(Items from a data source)

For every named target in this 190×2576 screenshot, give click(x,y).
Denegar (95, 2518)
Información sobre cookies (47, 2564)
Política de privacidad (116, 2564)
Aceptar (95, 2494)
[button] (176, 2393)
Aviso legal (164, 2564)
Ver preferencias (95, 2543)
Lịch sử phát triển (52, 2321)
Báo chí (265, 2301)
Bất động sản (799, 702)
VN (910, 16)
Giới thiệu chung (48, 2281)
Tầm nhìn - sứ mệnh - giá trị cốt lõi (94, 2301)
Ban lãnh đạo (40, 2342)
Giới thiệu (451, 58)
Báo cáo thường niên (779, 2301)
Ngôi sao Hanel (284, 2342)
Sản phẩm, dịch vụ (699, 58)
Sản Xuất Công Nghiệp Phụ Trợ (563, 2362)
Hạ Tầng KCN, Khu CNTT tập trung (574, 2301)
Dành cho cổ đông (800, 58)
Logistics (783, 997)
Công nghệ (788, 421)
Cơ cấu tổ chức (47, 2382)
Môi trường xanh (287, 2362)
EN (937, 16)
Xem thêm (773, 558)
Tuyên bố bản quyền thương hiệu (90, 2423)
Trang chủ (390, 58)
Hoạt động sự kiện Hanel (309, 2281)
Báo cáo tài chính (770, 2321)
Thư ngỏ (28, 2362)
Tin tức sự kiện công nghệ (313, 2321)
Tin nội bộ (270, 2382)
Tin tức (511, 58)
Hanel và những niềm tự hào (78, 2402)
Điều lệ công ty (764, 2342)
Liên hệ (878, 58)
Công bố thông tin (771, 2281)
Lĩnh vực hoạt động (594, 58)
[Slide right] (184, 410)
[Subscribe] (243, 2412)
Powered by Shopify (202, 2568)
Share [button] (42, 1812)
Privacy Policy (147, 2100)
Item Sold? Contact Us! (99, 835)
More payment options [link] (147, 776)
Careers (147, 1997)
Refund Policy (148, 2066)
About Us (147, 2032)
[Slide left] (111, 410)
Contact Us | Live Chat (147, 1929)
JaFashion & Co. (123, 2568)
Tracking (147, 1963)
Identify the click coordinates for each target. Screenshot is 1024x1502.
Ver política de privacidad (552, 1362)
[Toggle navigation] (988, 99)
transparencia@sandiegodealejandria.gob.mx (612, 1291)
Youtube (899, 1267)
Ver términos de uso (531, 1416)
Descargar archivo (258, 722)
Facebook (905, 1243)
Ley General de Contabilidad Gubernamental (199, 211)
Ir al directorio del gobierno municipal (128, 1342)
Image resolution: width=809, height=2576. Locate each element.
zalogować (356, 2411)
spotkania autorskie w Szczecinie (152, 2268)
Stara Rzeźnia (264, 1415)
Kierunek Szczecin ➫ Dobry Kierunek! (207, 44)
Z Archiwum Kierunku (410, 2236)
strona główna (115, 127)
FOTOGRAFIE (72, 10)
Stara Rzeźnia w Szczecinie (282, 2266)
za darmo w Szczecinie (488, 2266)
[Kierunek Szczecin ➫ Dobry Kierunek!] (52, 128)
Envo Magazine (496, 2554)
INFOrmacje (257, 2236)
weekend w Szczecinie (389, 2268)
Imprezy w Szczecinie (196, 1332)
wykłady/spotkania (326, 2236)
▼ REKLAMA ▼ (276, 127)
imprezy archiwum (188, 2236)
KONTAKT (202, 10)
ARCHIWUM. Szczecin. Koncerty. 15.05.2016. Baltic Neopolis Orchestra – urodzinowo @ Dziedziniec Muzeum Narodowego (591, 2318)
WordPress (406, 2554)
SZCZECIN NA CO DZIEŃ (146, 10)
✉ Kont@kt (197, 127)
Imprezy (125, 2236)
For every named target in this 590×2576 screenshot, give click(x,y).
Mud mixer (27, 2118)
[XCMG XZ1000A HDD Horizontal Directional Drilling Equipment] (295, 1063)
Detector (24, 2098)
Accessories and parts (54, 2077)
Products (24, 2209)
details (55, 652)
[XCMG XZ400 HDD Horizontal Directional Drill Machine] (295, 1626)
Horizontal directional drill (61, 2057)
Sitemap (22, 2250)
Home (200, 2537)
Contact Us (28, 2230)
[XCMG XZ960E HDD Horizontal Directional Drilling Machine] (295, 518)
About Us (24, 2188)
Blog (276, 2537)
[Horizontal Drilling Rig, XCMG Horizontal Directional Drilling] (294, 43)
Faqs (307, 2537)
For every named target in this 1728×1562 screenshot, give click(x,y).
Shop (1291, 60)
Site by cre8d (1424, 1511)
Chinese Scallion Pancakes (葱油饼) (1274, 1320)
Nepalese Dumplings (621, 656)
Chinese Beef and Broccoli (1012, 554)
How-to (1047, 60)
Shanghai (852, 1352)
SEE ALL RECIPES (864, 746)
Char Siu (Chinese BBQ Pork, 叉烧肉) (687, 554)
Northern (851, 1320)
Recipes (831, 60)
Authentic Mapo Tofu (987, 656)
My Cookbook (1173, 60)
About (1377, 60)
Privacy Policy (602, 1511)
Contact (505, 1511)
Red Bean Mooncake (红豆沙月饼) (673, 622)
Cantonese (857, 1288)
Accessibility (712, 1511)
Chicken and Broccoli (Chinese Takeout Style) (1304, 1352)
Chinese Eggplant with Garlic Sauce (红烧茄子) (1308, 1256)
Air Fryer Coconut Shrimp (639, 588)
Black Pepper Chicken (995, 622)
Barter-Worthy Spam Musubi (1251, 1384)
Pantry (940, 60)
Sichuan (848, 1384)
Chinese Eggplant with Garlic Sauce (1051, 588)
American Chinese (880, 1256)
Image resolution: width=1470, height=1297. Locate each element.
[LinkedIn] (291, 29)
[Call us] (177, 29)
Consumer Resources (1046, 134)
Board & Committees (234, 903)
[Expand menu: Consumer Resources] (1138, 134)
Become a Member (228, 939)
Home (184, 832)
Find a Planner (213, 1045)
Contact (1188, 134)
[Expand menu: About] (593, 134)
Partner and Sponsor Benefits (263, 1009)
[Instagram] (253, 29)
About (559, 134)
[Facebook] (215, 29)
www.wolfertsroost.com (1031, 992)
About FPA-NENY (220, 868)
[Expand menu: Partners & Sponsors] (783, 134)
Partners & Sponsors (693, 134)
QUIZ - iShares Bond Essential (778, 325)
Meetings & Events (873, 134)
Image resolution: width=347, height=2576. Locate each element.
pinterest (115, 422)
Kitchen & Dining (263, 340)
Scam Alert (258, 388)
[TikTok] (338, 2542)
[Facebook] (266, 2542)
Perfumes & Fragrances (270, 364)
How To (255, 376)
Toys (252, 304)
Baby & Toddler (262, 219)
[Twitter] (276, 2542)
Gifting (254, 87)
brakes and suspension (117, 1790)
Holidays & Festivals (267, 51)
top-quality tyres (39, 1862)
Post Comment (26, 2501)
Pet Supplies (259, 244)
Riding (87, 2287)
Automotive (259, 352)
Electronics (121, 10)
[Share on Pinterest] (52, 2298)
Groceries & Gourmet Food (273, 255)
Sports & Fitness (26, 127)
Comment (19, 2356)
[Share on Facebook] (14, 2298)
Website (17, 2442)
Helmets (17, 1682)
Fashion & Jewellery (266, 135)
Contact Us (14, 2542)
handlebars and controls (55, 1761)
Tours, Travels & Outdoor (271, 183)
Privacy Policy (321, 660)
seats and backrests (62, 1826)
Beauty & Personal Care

*WHAT TO DO*
Write out only the lines that run from the line containing "Tin tức (511, 58)" through the line containing "Image resolution: width=809, height=2576.", both included, exactly as they appear above.

*PROBLEM SOLUTION*
Tin tức (511, 58)
Hanel và những niềm tự hào (78, 2402)
Điều lệ công ty (764, 2342)
Liên hệ (878, 58)
Công bố thông tin (771, 2281)
Lĩnh vực hoạt động (594, 58)
[Slide right] (184, 410)
[Subscribe] (243, 2412)
Powered by Shopify (202, 2568)
Share [button] (42, 1812)
Privacy Policy (147, 2100)
Item Sold? Contact Us! (99, 835)
More payment options [link] (147, 776)
Careers (147, 1997)
Refund Policy (148, 2066)
About Us (147, 2032)
[Slide left] (111, 410)
Contact Us | Live Chat (147, 1929)
JaFashion & Co. (123, 2568)
Tracking (147, 1963)
Identify the click coordinates for each target. Screenshot is 1024x1502.
Ver política de privacidad (552, 1362)
[Toggle navigation] (988, 99)
transparencia@sandiegodealejandria.gob.mx (612, 1291)
Youtube (899, 1267)
Ver términos de uso (531, 1416)
Descargar archivo (258, 722)
Facebook (905, 1243)
Ley General de Contabilidad Gubernamental (199, 211)
Ir al directorio del gobierno municipal (128, 1342)
Image resolution: width=809, height=2576. Locate each element.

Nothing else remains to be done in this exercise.